-------- Dataset excerpts --------
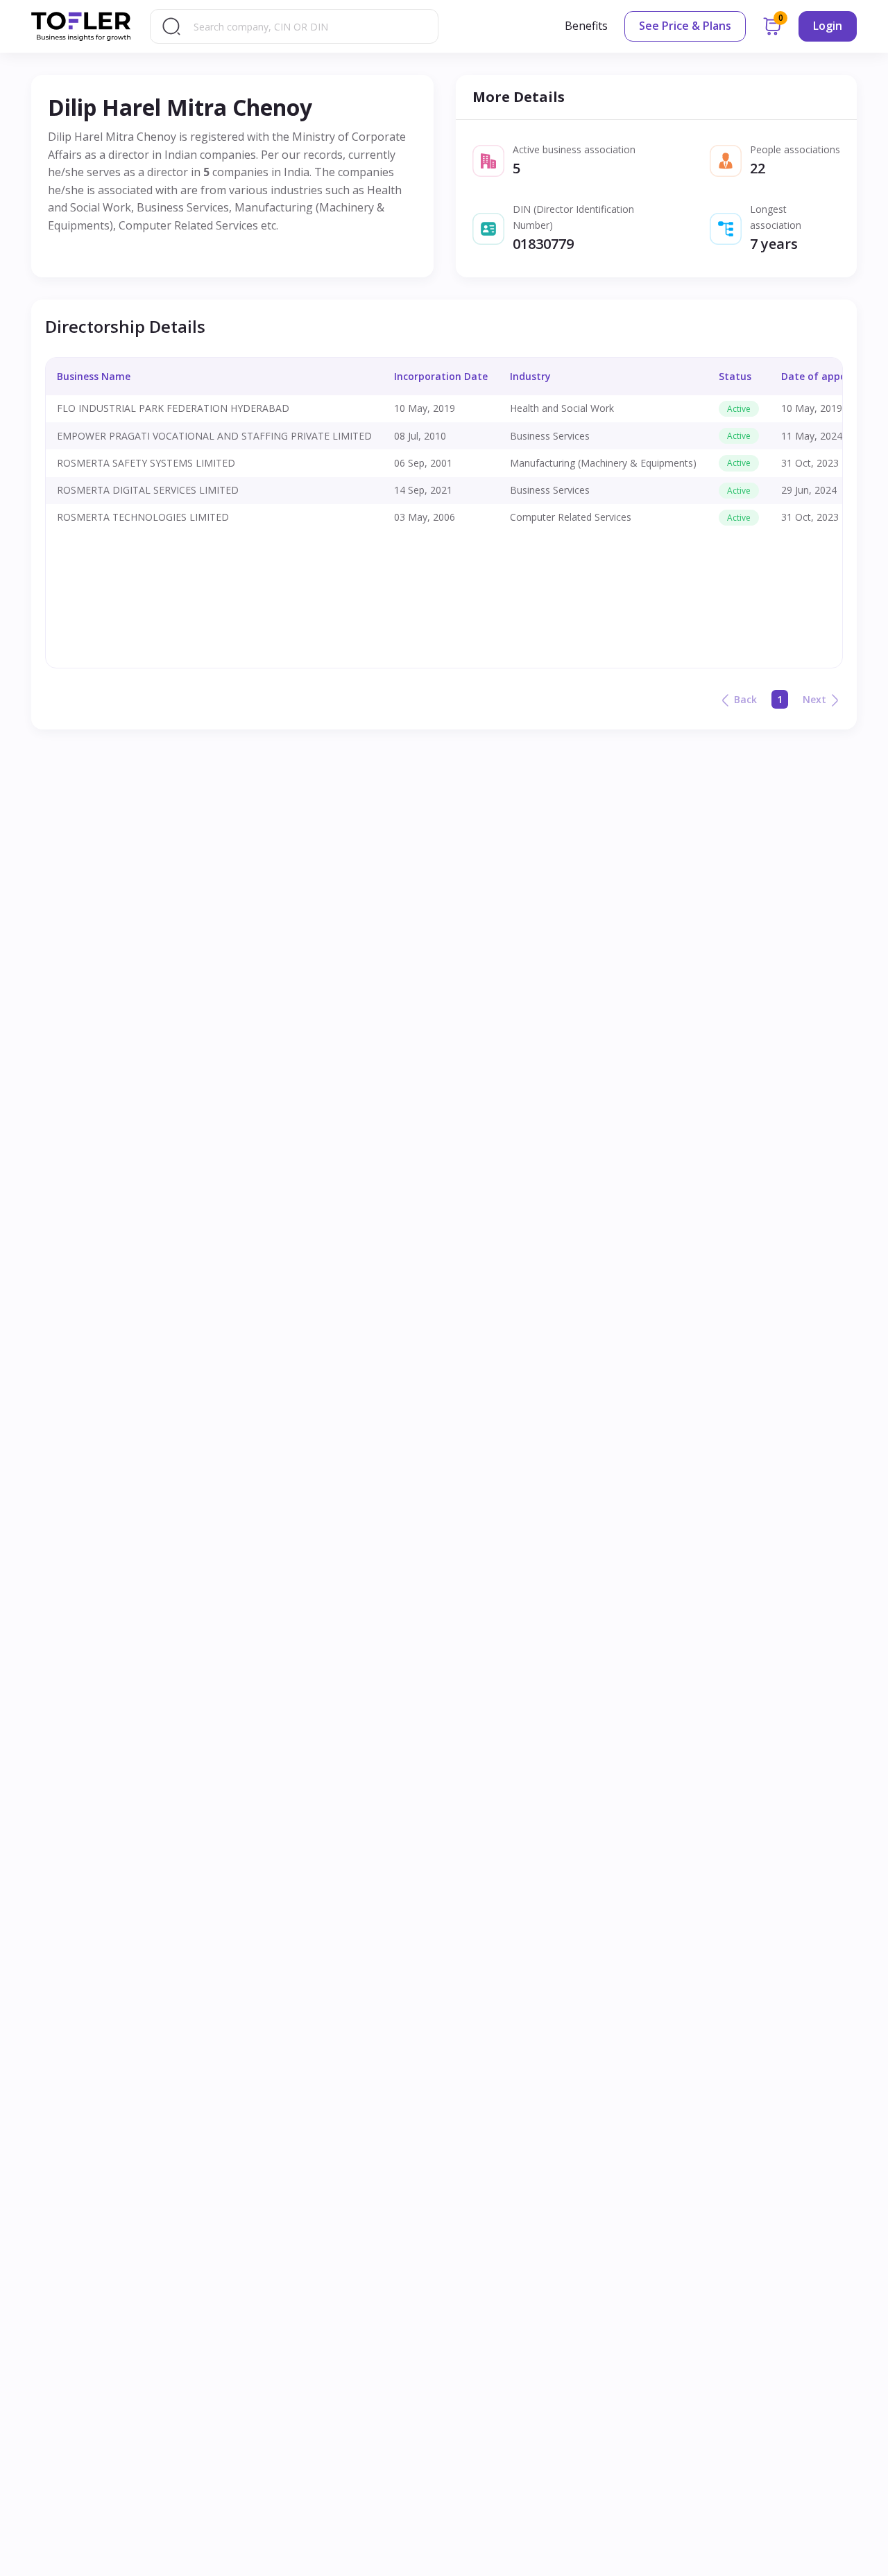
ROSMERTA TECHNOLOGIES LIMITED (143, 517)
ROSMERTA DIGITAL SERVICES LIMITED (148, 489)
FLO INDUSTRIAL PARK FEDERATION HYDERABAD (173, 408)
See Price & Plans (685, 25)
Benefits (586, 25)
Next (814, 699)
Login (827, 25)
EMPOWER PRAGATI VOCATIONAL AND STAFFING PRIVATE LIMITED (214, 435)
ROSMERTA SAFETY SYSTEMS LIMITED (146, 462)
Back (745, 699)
--------
• _Task objective_:
Filter these records, keeping every line where the word "LIMITED" occurs.

• _Expected answer_:
ROSMERTA TECHNOLOGIES LIMITED (143, 517)
ROSMERTA DIGITAL SERVICES LIMITED (148, 489)
EMPOWER PRAGATI VOCATIONAL AND STAFFING PRIVATE LIMITED (214, 435)
ROSMERTA SAFETY SYSTEMS LIMITED (146, 462)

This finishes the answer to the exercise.